As this issue has been fixed for many years now, why is it just showing
up now?  Shouldn't you be using 6.12.y for new hardware?

> One real userspace program that runs into this is the Go programming
> language runtime with TSAN enabled. Excerpt from a test log [2], which
> was run on an Eswin EIC7700x, which supports Sv48:
> 
> fatal error: too many address space collisions for -race mode
> runtime stack:
> runtime.throw({0x257eaa?, 0x4000000?})
>     /home/swarming/.swarming/w/ir/x/w/goroot/src/runtime/panic.go:1246 +0x38 fp=0x7ffff84af758 sp=0x7ffff84af730 pc=0xc9310
> runtime.(*mheap).sysAlloc(0x3e3c20, 0x81cc8?, 0x3f3e28, 0x3f3e50)
>     /home/swarming/.swarming/w/ir/x/w/goroot/src/runtime/malloc.go:799 +0x56c fp=0x7ffff84af7f8 sp=0x7ffff84af758 pc=0x67944
> runtime.(*mheap).grow(0x3e3c20, 0x7fffb69fee00?)
>     /home/swarming/.swarming/w/ir/x/w/goroot/src/runtime/mheap.go:1568 +0x9c fp=0x7ffff84af870 sp=0x7ffff84af7f8 pc=0x824c4
> runtime.(*mheap).allocSpan(0x3e3c20, 0x1, 0x0, 0x10)
> [...]
> FAIL    runtime/race    0.285s
> 
> With TSAN enabled, the Go runtime allocates a lot of virtual address
> space. As the message suggests, if the return value of mmap is not equal
> to a non-zero hint, the runtime assumes that mmap is failing to allocate
> the address because some other mapping is already there (in other words,
> it assumes the man-pages documented behavior), and unmaps it and tries a
> different address, until it tries too many times and gives up. This
> means Go with TSAN fails to initialize on Sv48 and current 6.6.y.
> 
> (cc Meng Zhuo, in case of any questions about the Go runtime here.)
> 
> Patch 1 here addresses the above issue, but introduced regressions (see
> replies in "Link"). Patch 2 addresses those regressions.

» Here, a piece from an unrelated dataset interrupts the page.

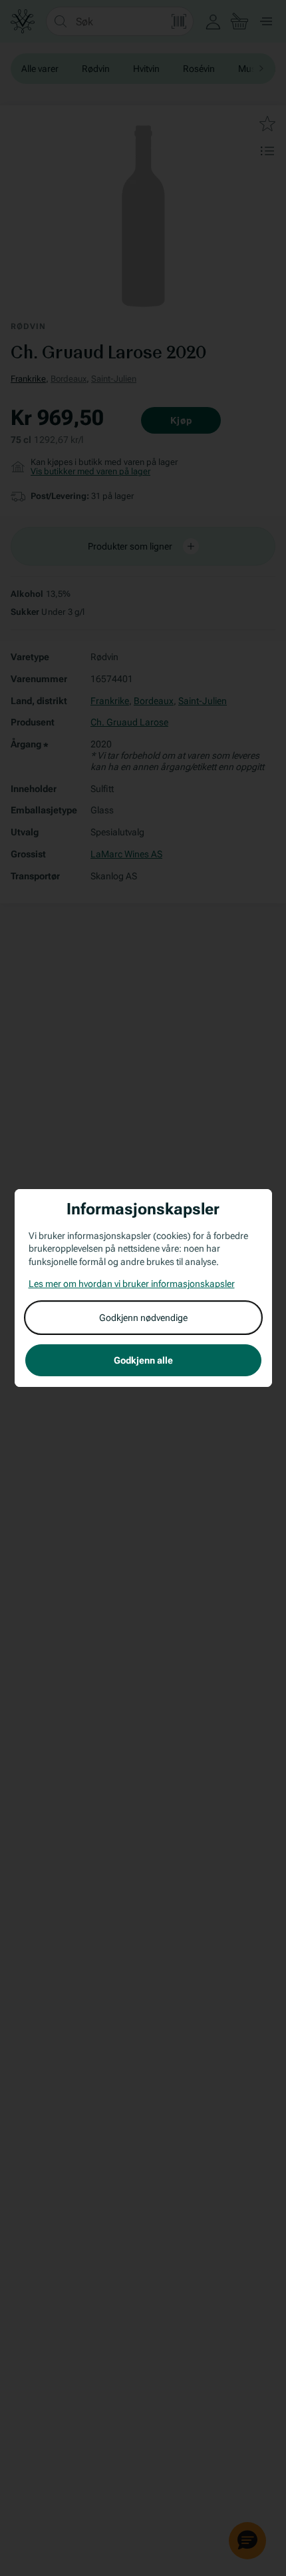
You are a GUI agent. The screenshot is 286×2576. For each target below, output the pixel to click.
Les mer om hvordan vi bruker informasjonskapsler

Ok, that makes a bit more sense, but again, why is this just showing up
now?  What changed to cause this to be noticed at and needed to be fixed
at this moment in time and not before?

thanks,

greg k-h

Re: [PATCH 6.6.y 0/2] riscv: mm: Backport of mmap hint address fixes

Posted by Vivian Wang 4 months ago

On 10/9/25 13:00, Greg KH wrote:
> On Thu, Oct 09, 2025 at 12:19:46PM +0800, Vivian Wang wrote:
>> [...]
> Ok, that makes a bit more sense, but again, why is this just showing up
> now?  What changed to cause this to be noticed at and needed to be fixed
> at this moment in time and not before?

As of why this came quite late in the lifetime of the 6.6.y branch, I
believe it's a combination of two factors.

Firstly, actual Sv48-capable RISC-V hardware came fairly late. Milk-V
Megrez (with Eswin EIC7700X), on which the Go TSAN thing ran, was
shipped only early this year. The DC ROMA II laptop (EIC7702X) and
Framework mainboard with the same SoC has not even shipped yet, or maybe
only shipped to developers - I'm not so certain. Most other RISC-V
machines only have Sv39.

Secondly, there is interest among some Chinese software vendors to ship
Linux distros based on a 6.6.y LTS kernel. The "RISC-V Common Kernel"
(RVCK) project [1], with support from openEuler and various HW vendors,
maintains backports on top of a 6.6.y kernel. "RockOS" [2] is a distro
maintained by PLCT Lab, ISCAS, for EIC770{0,2}X-based boards, and it has
a 6.6.y kernel branch. Both have cherry-picked the mmap patches for now.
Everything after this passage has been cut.